▶ _AVEC CES INFORMATIONS_:
(1) En quelle année l'opéra de Paris a-t-il été inauguré, d'après le texte étudié ?
(2) Recopiez à l'identique, dans le texte étudié, le passage qui s'ouvre sur les mots contenant « C’est un privilège » et se clôt sur « de mon discours. ».

▶ _TEXTE ÉTUDIÉ_:
• • • • • • •

C’est un privilège pour moi d’être des vôtres ce soir. Bien qu’il n’ait pu se joindre à nous, je sais que nous sommes tous profondément reconnaissants à Henry Kissinger d’avoir lancé cette importante série de conférences il y a près de vingt ans.

Ce soir, nos pensées vont évidemment aussi à l’ancien président George H.W. Bush et à sa famille. Nous regrettons toutes et tous sa disparition, mais nous célébrons le récit de sa vie : le pilote qui a combattu courageusement pendant la Deuxième Guerre mondiale ; le président qui a contribué à apaiser les divisions après la Guerre froide ; et l’homme d’État qui croyait au pouvoir de la coopération internationale. J’espère pouvoir faire honneur à cet esprit aujourd’hui.

La date de ce jour, le 4 décembre, est une date importante — mais je ne vais pas vous en donner tout de suite la raison. Il faudra attendre la fin de mon discours.

En pénétrant dans le grand hall ce soir, j’ai tout de suite pensé à deux choses. Tout d’abord à mes fils, dont l’un est architecte : il adorerait cet endroit magnifique. Ensuite, à mon pays d’origine, la France, ainsi qu’à l’Argentine, où je me trouvais il y a deux jours à l’occasion du sommet du G-20.

Lorsque cette structure a été achevée en 1897, le maître d’œuvre a déclaré que le Palais Garnier constituait la principale inspiration pour la construction de la nouvelle Bibliothèque du Congrès. C’est tout à fait possible, puisque l’opéra de Paris avait été inauguré une vingtaine d’années plus tôt, en 1875. Mais je pense qu’il est possible que les Français, eux aussi, soient allés chercher l’inspiration ailleurs — peut-être auprès de l’ancien Teatro Colón, l’opéra de Buenos Aires, achevé en 1857.

Que pouvons-nous en conclure ? Premièrement, que l’intérêt de la propriété intellectuelle de qualité dépassait largement les frontières, même à l’époque, tout au moins parmi les architectes qui empruntaient volontiers les trouvailles de leurs confrères, se formaient à leur contact et s’inspiraient de leurs œuvres. Deuxièmement, cette observation nous rappelle que, pour construire durablement, il faut jeter une étincelle d’imagination sur les fondations solides du passé.

Cette forme de créativité et de vision à long terme, enracinée dans l’histoire et guidée par les réussites et les échecs d’hier, est mon thème de ce soir. Premièrement, que nous a-t-elle apporté ? Dans quelle mesure la créativité en matière de coopération économique internationale a-t-elle contribué à assurer la paix et la prospérité dans le monde ? Deuxièmement, jusqu’où nous mènera-t-elle ? En quoi un esprit créatif et visionnaire peut-il nous aider à adapter le système international aux enjeux actuels ?

I. 75 années de créativité et de vision en matière de coopération économique internationale

Je voudrais commencer en retraçant l’histoire commune des États-Unis et du FMI au cours des 75 dernières années.

• • • • • • •

▶ _DONNÉES FOURNIES_:
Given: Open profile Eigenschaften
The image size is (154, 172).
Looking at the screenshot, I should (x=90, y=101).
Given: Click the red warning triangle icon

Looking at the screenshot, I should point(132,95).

• • • • • • •

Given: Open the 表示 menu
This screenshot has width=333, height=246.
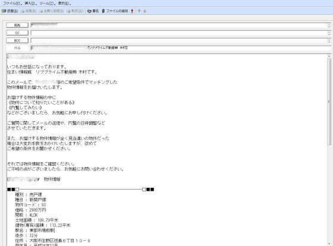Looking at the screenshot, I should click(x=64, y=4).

• • • • • • •

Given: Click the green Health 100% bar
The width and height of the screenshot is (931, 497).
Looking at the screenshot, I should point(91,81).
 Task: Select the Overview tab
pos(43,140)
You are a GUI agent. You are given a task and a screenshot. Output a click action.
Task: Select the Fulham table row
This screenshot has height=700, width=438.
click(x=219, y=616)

• • • • • • •

▶ _RÉPONSES AUX CONSIGNES_:
(1) En 1875.

(2)
C’est un privilège pour moi d’être des vôtres ce soir. Bien qu’il n’ait pu se joindre à nous, je sais que nous sommes tous profondément reconnaissants à Henry Kissinger d’avoir lancé cette importante série de conférences il y a près de vingt ans.

Ce soir, nos pensées vont évidemment aussi à l’ancien président George H.W. Bush et à sa famille. Nous regrettons toutes et tous sa disparition, mais nous célébrons le récit de sa vie : le pilote qui a combattu courageusement pendant la Deuxième Guerre mondiale ; le président qui a contribué à apaiser les divisions après la Guerre froide ; et l’homme d’État qui croyait au pouvoir de la coopération internationale. J’espère pouvoir faire honneur à cet esprit aujourd’hui.

La date de ce jour, le 4 décembre, est une date importante — mais je ne vais pas vous en donner tout de suite la raison. Il faudra attendre la fin de mon discours.